**Try it:** Please restate the following records word for word.

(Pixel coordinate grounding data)
* * *
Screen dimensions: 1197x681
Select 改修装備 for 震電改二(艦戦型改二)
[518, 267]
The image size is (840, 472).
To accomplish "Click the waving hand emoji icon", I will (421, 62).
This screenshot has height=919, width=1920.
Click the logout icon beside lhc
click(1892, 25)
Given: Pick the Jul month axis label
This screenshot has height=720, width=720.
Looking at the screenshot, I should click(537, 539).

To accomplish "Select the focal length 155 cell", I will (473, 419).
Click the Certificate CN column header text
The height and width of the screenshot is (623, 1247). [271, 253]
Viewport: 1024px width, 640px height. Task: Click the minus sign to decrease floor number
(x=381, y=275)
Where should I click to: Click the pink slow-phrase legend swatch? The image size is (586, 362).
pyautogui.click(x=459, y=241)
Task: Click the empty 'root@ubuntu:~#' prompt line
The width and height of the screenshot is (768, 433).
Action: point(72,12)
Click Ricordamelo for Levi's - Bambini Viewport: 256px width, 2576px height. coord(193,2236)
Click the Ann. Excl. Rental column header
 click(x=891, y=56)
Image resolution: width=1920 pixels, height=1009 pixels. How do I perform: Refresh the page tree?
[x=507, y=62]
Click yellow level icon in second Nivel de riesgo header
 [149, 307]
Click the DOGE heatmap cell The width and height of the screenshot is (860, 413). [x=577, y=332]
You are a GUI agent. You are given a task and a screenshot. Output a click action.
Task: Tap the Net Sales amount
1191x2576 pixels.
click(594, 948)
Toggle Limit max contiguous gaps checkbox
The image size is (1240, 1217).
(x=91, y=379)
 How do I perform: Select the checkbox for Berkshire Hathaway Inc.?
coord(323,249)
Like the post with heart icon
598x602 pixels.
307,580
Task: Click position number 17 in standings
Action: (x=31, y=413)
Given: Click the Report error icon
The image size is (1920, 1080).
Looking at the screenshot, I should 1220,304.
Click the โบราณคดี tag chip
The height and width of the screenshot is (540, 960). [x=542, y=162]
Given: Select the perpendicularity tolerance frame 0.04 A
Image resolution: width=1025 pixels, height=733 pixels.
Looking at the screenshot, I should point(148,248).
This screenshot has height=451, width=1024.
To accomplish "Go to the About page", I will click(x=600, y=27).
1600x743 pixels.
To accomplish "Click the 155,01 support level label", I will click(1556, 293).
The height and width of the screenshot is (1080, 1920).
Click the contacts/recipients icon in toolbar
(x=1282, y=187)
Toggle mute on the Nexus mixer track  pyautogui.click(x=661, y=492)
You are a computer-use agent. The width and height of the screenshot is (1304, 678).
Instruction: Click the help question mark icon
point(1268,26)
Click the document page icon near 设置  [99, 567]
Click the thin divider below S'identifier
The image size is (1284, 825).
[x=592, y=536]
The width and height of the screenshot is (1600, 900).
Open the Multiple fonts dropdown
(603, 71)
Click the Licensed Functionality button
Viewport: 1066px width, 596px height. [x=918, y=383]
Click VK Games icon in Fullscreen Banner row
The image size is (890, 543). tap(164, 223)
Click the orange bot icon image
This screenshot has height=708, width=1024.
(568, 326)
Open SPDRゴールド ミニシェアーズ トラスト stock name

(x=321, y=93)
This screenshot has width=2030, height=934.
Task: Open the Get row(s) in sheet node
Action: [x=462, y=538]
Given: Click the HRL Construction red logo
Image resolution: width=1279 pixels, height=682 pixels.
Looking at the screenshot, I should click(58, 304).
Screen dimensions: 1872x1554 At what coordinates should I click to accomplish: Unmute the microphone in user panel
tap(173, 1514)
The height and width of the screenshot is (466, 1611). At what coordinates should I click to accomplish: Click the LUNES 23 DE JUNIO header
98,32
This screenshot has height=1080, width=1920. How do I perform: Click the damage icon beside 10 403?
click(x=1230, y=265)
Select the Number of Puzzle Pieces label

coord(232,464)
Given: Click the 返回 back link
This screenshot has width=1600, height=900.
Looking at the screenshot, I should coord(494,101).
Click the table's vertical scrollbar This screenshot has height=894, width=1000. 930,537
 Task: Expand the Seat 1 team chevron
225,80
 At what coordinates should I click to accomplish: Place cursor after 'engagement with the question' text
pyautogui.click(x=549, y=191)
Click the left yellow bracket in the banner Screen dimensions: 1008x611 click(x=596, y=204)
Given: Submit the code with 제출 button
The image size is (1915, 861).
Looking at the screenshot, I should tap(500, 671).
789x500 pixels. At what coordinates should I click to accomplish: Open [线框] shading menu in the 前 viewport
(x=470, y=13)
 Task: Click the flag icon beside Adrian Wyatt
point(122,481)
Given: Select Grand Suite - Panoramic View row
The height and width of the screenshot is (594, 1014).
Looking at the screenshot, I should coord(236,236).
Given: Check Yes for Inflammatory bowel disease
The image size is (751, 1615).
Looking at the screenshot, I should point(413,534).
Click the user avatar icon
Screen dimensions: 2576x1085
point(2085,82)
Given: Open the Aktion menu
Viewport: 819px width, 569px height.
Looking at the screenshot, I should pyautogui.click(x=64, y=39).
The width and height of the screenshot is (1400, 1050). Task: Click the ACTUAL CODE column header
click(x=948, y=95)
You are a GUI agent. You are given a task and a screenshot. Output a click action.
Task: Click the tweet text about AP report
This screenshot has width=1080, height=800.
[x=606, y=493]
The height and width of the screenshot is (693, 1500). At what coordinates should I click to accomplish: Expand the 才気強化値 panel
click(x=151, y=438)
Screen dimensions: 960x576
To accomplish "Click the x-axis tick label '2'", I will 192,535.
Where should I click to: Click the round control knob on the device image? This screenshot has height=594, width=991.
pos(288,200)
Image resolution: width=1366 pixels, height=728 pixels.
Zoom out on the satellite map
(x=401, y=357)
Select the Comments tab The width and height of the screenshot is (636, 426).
* * *
**Your solution:**
Screen dimensions: 1197x681
Select 改修装備 for 震電改二(艦戦型改二)
[518, 267]
The image size is (840, 472).
To accomplish "Click the waving hand emoji icon", I will (421, 62).
This screenshot has height=919, width=1920.
Click the logout icon beside lhc
click(1892, 25)
Given: Pick the Jul month axis label
This screenshot has height=720, width=720.
Looking at the screenshot, I should click(537, 539).

To accomplish "Select the focal length 155 cell", I will (473, 419).
Click the Certificate CN column header text
The height and width of the screenshot is (623, 1247). [271, 253]
Viewport: 1024px width, 640px height. Task: Click the minus sign to decrease floor number
(x=381, y=275)
Where should I click to: Click the pink slow-phrase legend swatch? The image size is (586, 362).
pyautogui.click(x=459, y=241)
Task: Click the empty 'root@ubuntu:~#' prompt line
The width and height of the screenshot is (768, 433).
Action: point(72,12)
Click Ricordamelo for Levi's - Bambini Viewport: 256px width, 2576px height. coord(193,2236)
Click the Ann. Excl. Rental column header
 click(x=891, y=56)
Image resolution: width=1920 pixels, height=1009 pixels. How do I perform: Refresh the page tree?
[x=507, y=62]
Click yellow level icon in second Nivel de riesgo header
 [149, 307]
Click the DOGE heatmap cell The width and height of the screenshot is (860, 413). [x=577, y=332]
You are a GUI agent. You are given a task and a screenshot. Output a click action.
Task: Tap the Net Sales amount
1191x2576 pixels.
click(594, 948)
Toggle Limit max contiguous gaps checkbox
The image size is (1240, 1217).
(x=91, y=379)
 How do I perform: Select the checkbox for Berkshire Hathaway Inc.?
coord(323,249)
Like the post with heart icon
598x602 pixels.
307,580
Task: Click position number 17 in standings
Action: (x=31, y=413)
Given: Click the Report error icon
The image size is (1920, 1080).
Looking at the screenshot, I should 1220,304.
Click the โบราณคดี tag chip
The height and width of the screenshot is (540, 960). [x=542, y=162]
Given: Select the perpendicularity tolerance frame 0.04 A
Image resolution: width=1025 pixels, height=733 pixels.
Looking at the screenshot, I should point(148,248).
This screenshot has height=451, width=1024.
To accomplish "Go to the About page", I will click(x=600, y=27).
1600x743 pixels.
To accomplish "Click the 155,01 support level label", I will click(1556, 293).
The height and width of the screenshot is (1080, 1920).
Click the contacts/recipients icon in toolbar
(x=1282, y=187)
Toggle mute on the Nexus mixer track  pyautogui.click(x=661, y=492)
You are a computer-use agent. The width and height of the screenshot is (1304, 678).
Instruction: Click the help question mark icon
point(1268,26)
Click the document page icon near 设置  [99, 567]
Click the thin divider below S'identifier
The image size is (1284, 825).
[x=592, y=536]
The width and height of the screenshot is (1600, 900).
Open the Multiple fonts dropdown
(603, 71)
Click the Licensed Functionality button
Viewport: 1066px width, 596px height. [x=918, y=383]
Click VK Games icon in Fullscreen Banner row
The image size is (890, 543). tap(164, 223)
Click the orange bot icon image
This screenshot has height=708, width=1024.
(568, 326)
Open SPDRゴールド ミニシェアーズ トラスト stock name

(x=321, y=93)
This screenshot has width=2030, height=934.
Task: Open the Get row(s) in sheet node
Action: [x=462, y=538]
Given: Click the HRL Construction red logo
Image resolution: width=1279 pixels, height=682 pixels.
Looking at the screenshot, I should click(58, 304).
Screen dimensions: 1872x1554 At what coordinates should I click to accomplish: Unmute the microphone in user panel
tap(173, 1514)
The height and width of the screenshot is (466, 1611). At what coordinates should I click to accomplish: Click the LUNES 23 DE JUNIO header
98,32
This screenshot has height=1080, width=1920. How do I perform: Click the damage icon beside 10 403?
click(x=1230, y=265)
Select the Number of Puzzle Pieces label

coord(232,464)
Given: Click the 返回 back link
This screenshot has width=1600, height=900.
Looking at the screenshot, I should coord(494,101).
Click the table's vertical scrollbar This screenshot has height=894, width=1000. 930,537
 Task: Expand the Seat 1 team chevron
225,80
 At what coordinates should I click to accomplish: Place cursor after 'engagement with the question' text
pyautogui.click(x=549, y=191)
Click the left yellow bracket in the banner Screen dimensions: 1008x611 click(x=596, y=204)
Given: Submit the code with 제출 button
The image size is (1915, 861).
Looking at the screenshot, I should tap(500, 671).
789x500 pixels. At what coordinates should I click to accomplish: Open [线框] shading menu in the 前 viewport
(x=470, y=13)
 Task: Click the flag icon beside Adrian Wyatt
point(122,481)
Given: Select Grand Suite - Panoramic View row
The height and width of the screenshot is (594, 1014).
Looking at the screenshot, I should coord(236,236).
Given: Check Yes for Inflammatory bowel disease
The image size is (751, 1615).
Looking at the screenshot, I should point(413,534).
Click the user avatar icon
Screen dimensions: 2576x1085
point(2085,82)
Given: Open the Aktion menu
Viewport: 819px width, 569px height.
Looking at the screenshot, I should pyautogui.click(x=64, y=39).
The width and height of the screenshot is (1400, 1050). Task: Click the ACTUAL CODE column header
click(x=948, y=95)
You are a GUI agent. You are given a task and a screenshot. Output a click action.
Task: Click the tweet text about AP report
This screenshot has width=1080, height=800.
[x=606, y=493]
The height and width of the screenshot is (693, 1500). At what coordinates should I click to accomplish: Expand the 才気強化値 panel
click(x=151, y=438)
Screen dimensions: 960x576
To accomplish "Click the x-axis tick label '2'", I will 192,535.
Where should I click to: Click the round control knob on the device image? This screenshot has height=594, width=991.
pos(288,200)
Image resolution: width=1366 pixels, height=728 pixels.
Zoom out on the satellite map
(x=401, y=357)
Select the Comments tab The width and height of the screenshot is (636, 426).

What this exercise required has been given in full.